The rally, which was shared over multiple live streams, turned into a mob, targeting several Muslims in the locality, rampaging through their shops and damaging vehicles while chanting “Jai Shri Ram” (Victory to Lord Ram). Similar rallies, often to the beat of booming far-right pop music, took place outside mosques and Muslim neighborhoods across several states in India.
The trigger was the consecration of a Ram temple in the ancient city of Ayodhya in northern India by Prime Minister Narendra Modi on Monday. The temple is being built on the site where the 16th century Babri Masjid stood until 1992, when Hindu far-right mobs tore down the mosque, triggering nationwide riots that killed more than 2,000 people, mostly Muslims.
Addressing the country from Ayodhya, Modi said that the “wheel of time” had turned, rejecting criticism over the increased religious tensions that have been simmering in India since he came to power in 2014. “Ram is not a problem but a solution,” he said. “We are laying the foundation of India for the next 1,000 years. We take a pledge to build a capable, grand, divine India from this moment.”
Yet, as India celebrates its Republic Day on January 26, the inauguration of the temple, the Indian state’s role in it, and the violence and vandalism that religious minorities have faced since then are, to many, markers of a country that has moved away from the Constitution adopted this day in 1950.

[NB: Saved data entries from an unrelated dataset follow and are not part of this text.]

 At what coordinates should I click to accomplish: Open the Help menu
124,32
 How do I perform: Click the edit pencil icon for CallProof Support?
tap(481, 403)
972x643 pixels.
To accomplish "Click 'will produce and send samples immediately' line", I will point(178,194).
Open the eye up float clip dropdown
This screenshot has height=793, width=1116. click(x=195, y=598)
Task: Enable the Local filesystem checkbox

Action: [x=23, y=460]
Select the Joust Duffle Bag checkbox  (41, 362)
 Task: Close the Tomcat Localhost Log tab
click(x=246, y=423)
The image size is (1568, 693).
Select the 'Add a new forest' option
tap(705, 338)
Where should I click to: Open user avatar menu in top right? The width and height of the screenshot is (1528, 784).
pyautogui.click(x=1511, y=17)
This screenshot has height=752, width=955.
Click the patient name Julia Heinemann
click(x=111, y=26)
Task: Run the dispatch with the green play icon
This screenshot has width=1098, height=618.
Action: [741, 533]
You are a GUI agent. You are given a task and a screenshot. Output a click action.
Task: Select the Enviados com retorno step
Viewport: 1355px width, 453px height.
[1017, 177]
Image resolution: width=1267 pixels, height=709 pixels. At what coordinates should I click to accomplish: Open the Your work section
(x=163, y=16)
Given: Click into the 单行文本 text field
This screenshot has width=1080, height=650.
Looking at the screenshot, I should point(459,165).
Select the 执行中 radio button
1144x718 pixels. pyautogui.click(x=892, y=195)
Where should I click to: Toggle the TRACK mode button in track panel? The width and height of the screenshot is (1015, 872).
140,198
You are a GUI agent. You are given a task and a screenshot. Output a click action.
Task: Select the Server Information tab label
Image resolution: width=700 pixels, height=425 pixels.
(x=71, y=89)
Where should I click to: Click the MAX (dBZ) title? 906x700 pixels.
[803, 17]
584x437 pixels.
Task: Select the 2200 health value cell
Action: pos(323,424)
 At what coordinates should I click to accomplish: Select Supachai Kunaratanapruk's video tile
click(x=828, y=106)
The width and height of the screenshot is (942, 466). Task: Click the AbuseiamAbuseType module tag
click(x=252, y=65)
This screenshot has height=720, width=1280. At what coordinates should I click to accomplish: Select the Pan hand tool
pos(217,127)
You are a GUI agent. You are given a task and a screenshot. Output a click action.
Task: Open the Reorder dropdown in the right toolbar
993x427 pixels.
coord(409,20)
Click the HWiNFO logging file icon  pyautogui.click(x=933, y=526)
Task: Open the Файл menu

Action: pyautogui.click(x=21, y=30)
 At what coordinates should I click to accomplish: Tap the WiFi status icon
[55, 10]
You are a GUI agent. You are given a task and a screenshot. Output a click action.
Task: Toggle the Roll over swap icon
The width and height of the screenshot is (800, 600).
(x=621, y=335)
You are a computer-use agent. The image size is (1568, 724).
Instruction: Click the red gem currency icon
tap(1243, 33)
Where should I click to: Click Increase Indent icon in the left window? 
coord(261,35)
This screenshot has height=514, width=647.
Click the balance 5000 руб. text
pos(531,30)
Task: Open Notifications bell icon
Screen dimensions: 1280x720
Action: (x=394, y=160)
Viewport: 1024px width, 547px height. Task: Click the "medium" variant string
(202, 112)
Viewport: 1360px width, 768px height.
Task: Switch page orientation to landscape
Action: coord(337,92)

Soon after the consecration, a Muslim graveyard was set ablaze in the north Indian state of Bihar, a Muslim man was paraded naked in southern India, and a saffron flag representing militant Hinduism was hoisted atop a church in central India.
“This country is increasingly unrecognizable to me, where Muslims are like rubbish for them,” said Haque, on his way to a police station with his son after the Tuesday attack. “There were so many people (during the Mira Road attack) but no one stopped them from beating my child. It is shameful for society. It is a city of the blind.”
The national broadcast of the temple inauguration, including the unveiling of the idol of Ram, brought India to a halt on Monday morning. Large LED screens were set up in villages, and people gathered at temples with their families to watch the ceremony live.
Polarising speeches by Modi and his colleagues were broadcast in cinema theatres and on YouTube. Nilanjan Mukhopadhyay, an author and Modi’s biographer, noted that the event cast the prime minister as “the high priest of Hinduism”.